As the status of plastic waste is recognized more widely, more efforts to control this form of waste will be generated. These efforts and many others that will follow offer solutions to our plastic waste. Development of these solutions will, however, require time to prove their value on a commercial scale. Until then, a Maine law that became effective July 1 will prevent plastic single-use carry-out bags. Although this law does not cover all single-use plastic, it takes one common form of plastic out of circulation and advances the value of reusable shopping bags. Maine is also banning the use of Styrofoam, and the legislature has passed a bill prohibiting the release of multiple balloons.

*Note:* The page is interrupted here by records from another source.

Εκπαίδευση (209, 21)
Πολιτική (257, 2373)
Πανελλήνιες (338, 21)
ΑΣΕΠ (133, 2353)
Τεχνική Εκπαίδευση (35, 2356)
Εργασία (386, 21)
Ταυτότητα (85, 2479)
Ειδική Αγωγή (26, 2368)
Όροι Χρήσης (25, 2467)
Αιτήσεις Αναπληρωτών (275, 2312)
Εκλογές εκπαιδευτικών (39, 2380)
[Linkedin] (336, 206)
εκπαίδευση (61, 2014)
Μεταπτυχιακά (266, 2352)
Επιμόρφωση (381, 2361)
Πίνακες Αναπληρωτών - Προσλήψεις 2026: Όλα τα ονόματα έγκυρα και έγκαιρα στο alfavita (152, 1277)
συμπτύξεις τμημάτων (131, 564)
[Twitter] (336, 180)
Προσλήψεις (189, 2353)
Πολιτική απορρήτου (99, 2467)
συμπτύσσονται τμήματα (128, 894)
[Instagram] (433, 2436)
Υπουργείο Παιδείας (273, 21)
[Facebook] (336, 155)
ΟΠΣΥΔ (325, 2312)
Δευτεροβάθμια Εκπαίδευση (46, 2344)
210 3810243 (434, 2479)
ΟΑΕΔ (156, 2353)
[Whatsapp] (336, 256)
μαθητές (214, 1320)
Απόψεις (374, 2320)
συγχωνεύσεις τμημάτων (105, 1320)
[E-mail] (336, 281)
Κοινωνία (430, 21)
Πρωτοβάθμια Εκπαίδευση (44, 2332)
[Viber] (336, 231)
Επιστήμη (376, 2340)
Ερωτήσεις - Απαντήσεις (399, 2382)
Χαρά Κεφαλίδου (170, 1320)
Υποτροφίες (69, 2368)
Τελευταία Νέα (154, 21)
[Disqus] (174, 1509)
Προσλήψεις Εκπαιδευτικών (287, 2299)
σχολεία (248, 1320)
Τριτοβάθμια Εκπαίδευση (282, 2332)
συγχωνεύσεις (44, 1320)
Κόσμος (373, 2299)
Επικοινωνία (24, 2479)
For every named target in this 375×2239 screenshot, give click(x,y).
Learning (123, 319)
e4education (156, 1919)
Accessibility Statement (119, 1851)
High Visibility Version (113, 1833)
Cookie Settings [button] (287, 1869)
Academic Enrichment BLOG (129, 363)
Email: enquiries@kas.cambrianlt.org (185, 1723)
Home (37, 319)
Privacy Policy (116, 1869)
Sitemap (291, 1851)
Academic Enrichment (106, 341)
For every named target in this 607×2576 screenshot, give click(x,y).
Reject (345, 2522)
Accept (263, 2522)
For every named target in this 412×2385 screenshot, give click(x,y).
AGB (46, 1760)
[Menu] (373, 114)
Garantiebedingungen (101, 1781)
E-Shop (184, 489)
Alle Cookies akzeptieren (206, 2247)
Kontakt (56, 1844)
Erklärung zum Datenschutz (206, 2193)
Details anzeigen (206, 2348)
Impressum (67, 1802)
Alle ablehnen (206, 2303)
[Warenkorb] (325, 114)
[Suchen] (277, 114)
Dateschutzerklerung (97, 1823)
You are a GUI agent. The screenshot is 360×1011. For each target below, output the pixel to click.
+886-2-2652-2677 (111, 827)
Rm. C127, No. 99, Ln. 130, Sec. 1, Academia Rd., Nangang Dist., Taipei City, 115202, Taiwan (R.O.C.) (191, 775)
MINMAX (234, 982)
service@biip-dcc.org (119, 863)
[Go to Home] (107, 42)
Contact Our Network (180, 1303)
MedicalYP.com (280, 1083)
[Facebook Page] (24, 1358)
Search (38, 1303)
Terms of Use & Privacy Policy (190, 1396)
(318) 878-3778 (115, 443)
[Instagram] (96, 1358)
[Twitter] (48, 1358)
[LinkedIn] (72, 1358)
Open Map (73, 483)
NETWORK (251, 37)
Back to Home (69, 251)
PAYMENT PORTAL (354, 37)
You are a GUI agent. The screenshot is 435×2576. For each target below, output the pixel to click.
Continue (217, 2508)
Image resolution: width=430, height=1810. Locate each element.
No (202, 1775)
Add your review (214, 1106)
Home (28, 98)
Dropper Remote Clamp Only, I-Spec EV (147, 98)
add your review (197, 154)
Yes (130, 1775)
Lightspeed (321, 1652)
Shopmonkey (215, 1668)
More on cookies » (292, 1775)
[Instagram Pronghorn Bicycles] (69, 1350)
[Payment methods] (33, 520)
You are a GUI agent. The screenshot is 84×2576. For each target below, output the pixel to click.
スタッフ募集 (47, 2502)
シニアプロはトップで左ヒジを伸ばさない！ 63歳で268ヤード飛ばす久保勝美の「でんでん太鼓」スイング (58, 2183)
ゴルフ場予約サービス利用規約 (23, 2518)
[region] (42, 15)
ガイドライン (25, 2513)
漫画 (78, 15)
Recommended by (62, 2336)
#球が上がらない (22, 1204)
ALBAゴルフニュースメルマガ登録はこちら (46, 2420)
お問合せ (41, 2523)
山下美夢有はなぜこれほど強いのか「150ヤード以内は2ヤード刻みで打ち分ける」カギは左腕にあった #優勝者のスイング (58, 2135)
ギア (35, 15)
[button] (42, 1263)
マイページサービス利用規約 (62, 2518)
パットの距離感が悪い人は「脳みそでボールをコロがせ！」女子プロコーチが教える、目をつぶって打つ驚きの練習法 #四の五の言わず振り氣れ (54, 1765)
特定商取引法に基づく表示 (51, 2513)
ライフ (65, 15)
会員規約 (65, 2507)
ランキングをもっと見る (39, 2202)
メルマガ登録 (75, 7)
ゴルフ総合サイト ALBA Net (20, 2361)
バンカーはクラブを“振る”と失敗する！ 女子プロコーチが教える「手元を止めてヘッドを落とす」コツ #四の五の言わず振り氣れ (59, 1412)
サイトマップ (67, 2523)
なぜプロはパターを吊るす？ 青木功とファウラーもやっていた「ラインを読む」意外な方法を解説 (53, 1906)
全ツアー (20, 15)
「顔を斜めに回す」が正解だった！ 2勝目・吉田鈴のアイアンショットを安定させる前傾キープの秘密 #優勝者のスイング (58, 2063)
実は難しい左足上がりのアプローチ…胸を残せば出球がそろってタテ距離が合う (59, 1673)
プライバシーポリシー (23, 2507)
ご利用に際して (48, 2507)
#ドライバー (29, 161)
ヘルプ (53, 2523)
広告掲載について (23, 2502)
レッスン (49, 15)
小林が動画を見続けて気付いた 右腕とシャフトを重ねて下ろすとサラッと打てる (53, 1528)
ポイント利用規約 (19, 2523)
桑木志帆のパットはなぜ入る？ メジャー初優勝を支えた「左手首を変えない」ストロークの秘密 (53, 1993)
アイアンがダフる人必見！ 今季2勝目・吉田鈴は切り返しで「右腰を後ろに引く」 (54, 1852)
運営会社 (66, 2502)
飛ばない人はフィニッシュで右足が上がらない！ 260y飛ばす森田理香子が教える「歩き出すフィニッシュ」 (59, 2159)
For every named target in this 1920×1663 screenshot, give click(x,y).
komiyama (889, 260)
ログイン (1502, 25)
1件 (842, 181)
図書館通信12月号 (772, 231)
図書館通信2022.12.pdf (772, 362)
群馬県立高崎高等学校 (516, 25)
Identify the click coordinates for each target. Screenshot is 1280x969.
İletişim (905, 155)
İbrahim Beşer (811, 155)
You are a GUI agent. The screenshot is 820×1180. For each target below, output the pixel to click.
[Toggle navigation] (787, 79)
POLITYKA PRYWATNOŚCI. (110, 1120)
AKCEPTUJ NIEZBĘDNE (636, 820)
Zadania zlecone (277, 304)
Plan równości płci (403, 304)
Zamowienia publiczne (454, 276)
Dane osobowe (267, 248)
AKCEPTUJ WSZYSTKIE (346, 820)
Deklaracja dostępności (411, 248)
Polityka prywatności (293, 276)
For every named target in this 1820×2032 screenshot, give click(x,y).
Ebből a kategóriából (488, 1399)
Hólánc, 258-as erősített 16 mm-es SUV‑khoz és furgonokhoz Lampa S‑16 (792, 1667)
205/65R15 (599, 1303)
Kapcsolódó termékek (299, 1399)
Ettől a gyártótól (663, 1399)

As we recognize the need for legal actions to control the commerial use of plastic and that some plastics in our waste can be ‘upcycled’ into a valuable product, consumers are part of the solution. We are in a better position to question the use of plastic and demand action from the producers of plastic and companies that use the plastic.
A bill, Maine L.D. 1541, An Act to Support and Improve Municipal Recycling Programs and Save Taxpayer Money, is now on Governor Mill’s desk. The law would require producers of packaging to assist in the cost of recycling and disposal of their products. The monies collected from producers of packaging would reduce the present cost to taxpayers of recycling and disposal of packaging. The question remains, however, whether the producers will pass those costs on to consumers.